Terafab Signals a Bold Vertical Integration Play
The bigger strategic headline today is the Terafab announcement. Tesla and SpaceX are planning to build two advanced chip factories in Austin, Texas as part of a “Terafab” project, a collaboration involving Tesla, SpaceX, and xAI to address future chip demand for Tesla’s vehicles, Optimus robots, and AI data centers in space. No completion date has been announced, but the intent is clear.
The strategic logic is evident. Current global chip supply meets only a small fraction of the projected needs across these three entities, and vertical integration in silicon is increasingly viewed as a competitive necessity. Tesla’s AI training compute in Texas is already planned to more than double in H1 2026, which means chip supply constraints are an immediate operational concern, not a distant one.

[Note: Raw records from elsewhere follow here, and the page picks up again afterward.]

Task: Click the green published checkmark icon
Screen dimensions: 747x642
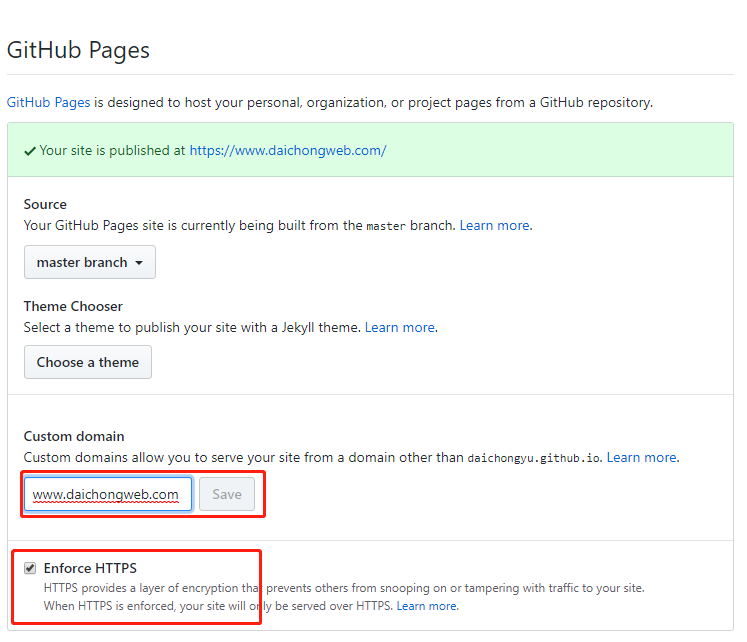Action: pyautogui.click(x=30, y=151)
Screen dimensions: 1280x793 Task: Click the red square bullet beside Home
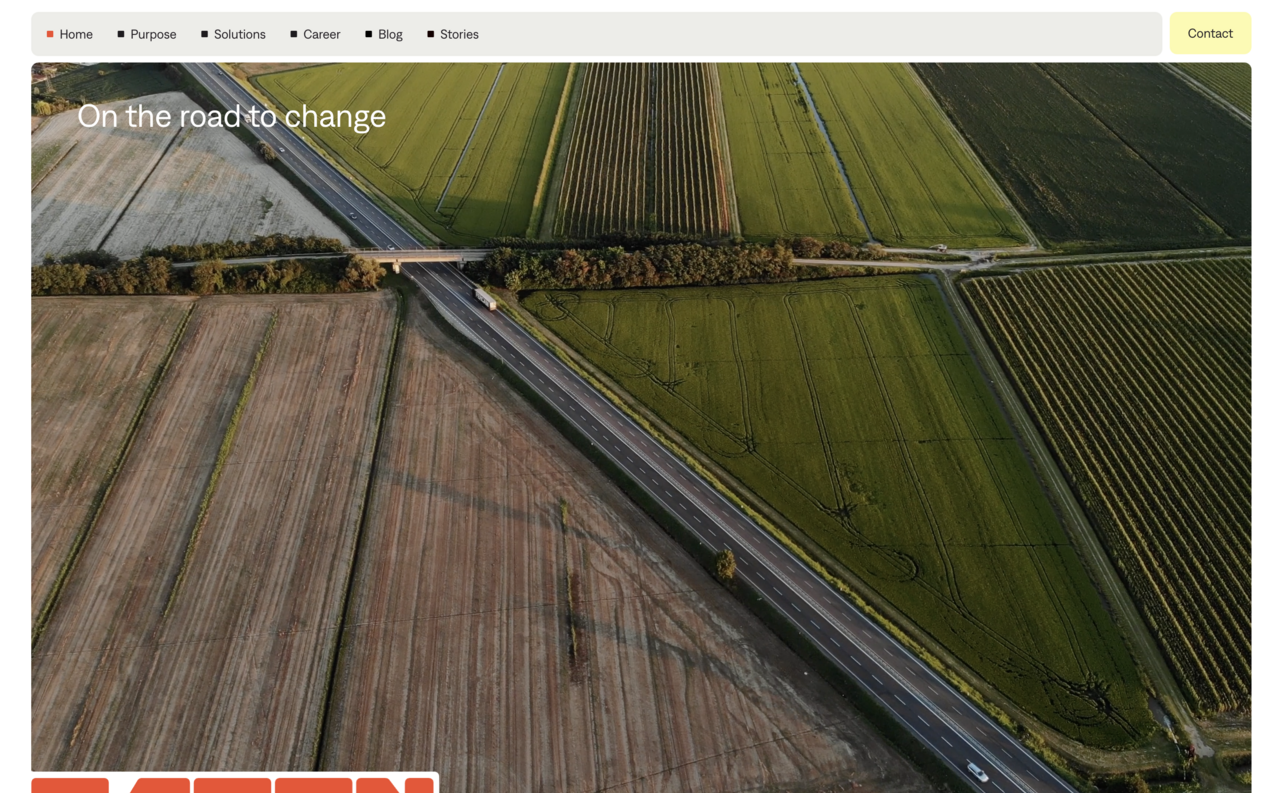(x=50, y=34)
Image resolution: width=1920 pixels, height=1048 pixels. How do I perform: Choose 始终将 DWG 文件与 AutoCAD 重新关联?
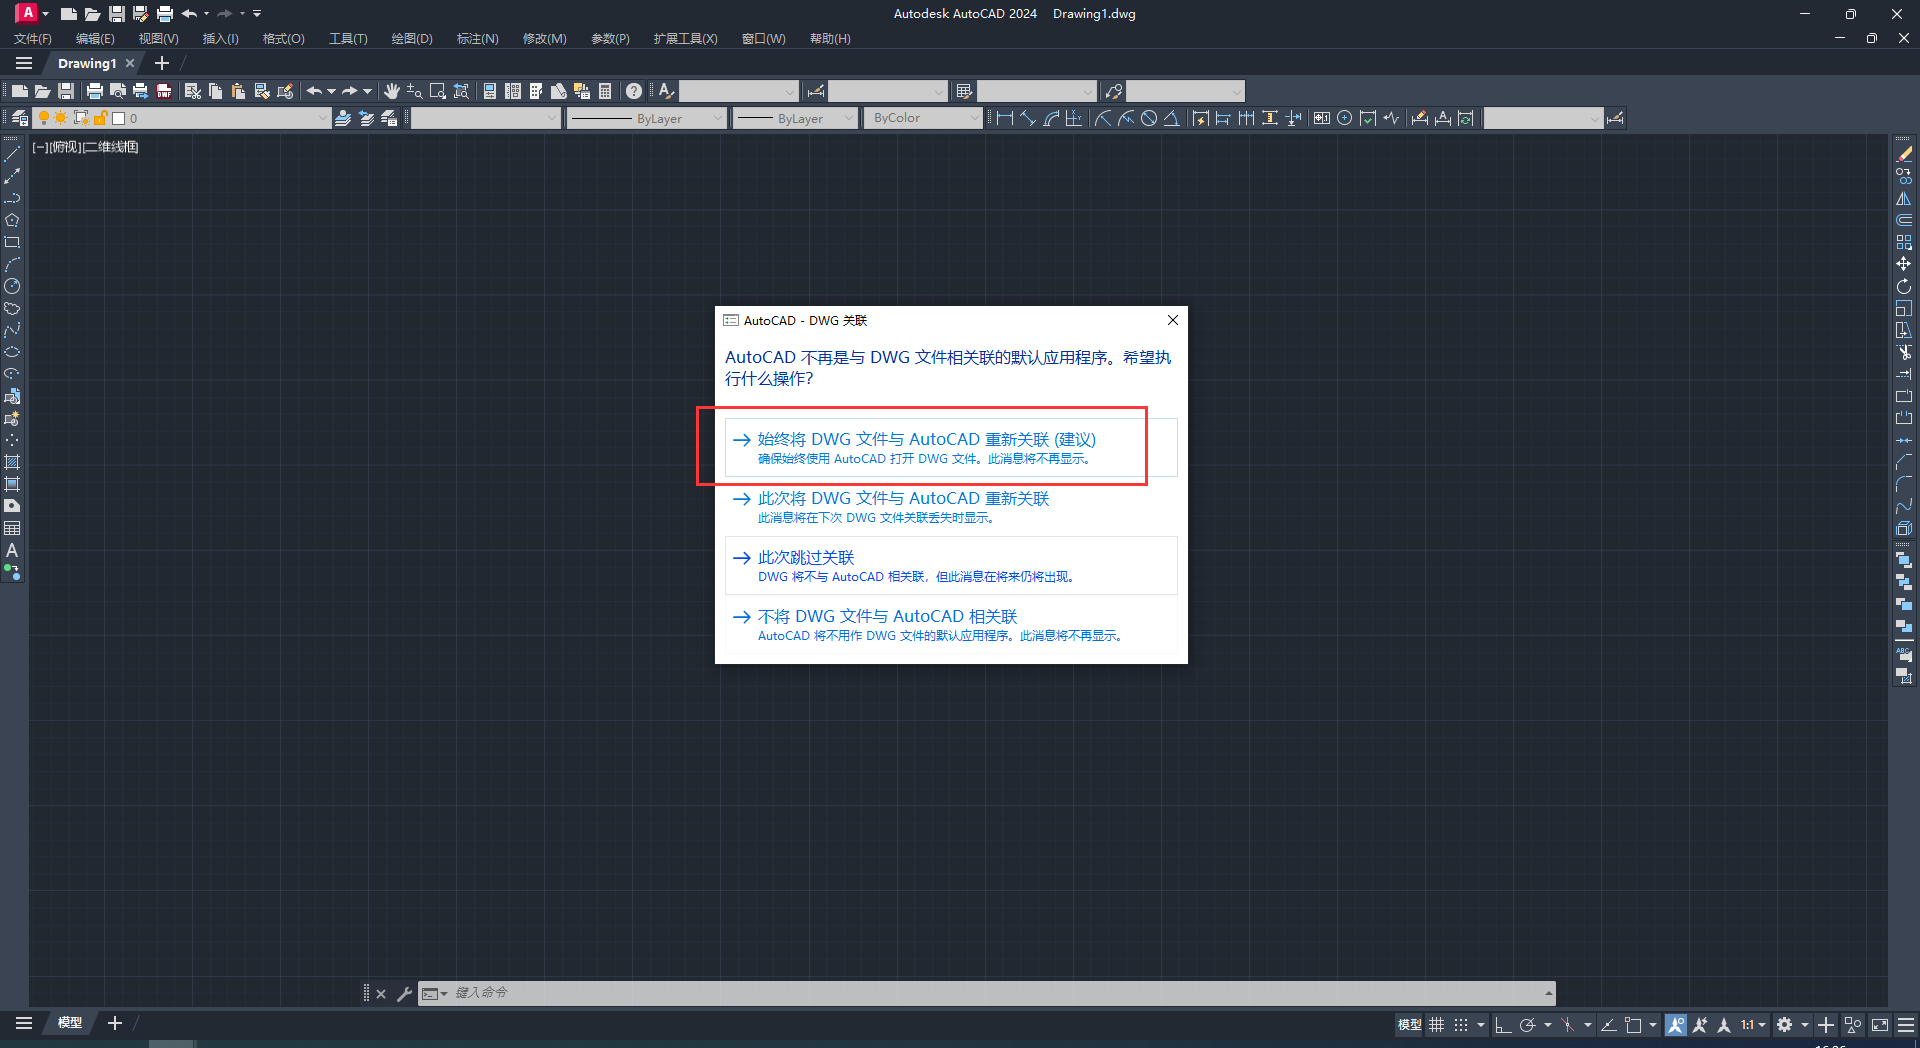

This announcement carries a sentiment score of 0.432553 (bullish) in news sentiment analysis, the highest of the three catalysts driving today’s move. The market is treating Terafab as a credible long-term differentiator for Tesla, even without a specific timeline.
SpaceX IPO Buzz Adds Fuel to the Musk Ecosystem Trade
Tesla CEO Elon Musk denied reports that Robinhood Markets (NASDAQ:HOOD) and SoFi Technologies (NASDAQ:SOFI) would be excluded from the SpaceX IPO, with both stocks rising following Musk’s clarification on X. The SpaceX IPO is expected to target a valuation of $1.75 trillion, and prediction markets currently assign 57.5% probability to an IPO occurring by June 30, rising to 90% by year-end.
Tesla doesn’t own SpaceX, but the two companies share leadership, supplier relationships, and investor mindshare. When SpaceX generates institutional attention, some of that energy flows toward Tesla as the other major Musk-led enterprise. That halo effect is real, even if it is difficult to quantify precisely.
Separately, Tesla’s Robotaxi service expanded to a new hub in downtown Oakland at the 1900 Broadway apartment tower, marking its second East Bay location. Incremental autonomous vehicle deployment keeps the long-term AI narrative visible for investors tracking execution against Tesla’s stated roadmap. You can access our deeper breakdown of the bull and bear cases for TSLA stock.
What to Watch
The official Q1 delivery report, expected in early April, will be the next major data point. Wedbush maintains a $600 price target on TSLA, among the highest on Wall Street, while analyst targets range from $438 to $600.
One risk worth monitoring is that Iran’s IRGC placed Tesla on a list of 18 US companies with threatened Middle East operations, citing Tesla’s physical presence in the Gulf region including showrooms and Supercharger stations, with an explicit deadline of April 1. That headline hasn’t weighed on shares today, but it bears watching into tomorrow’s open.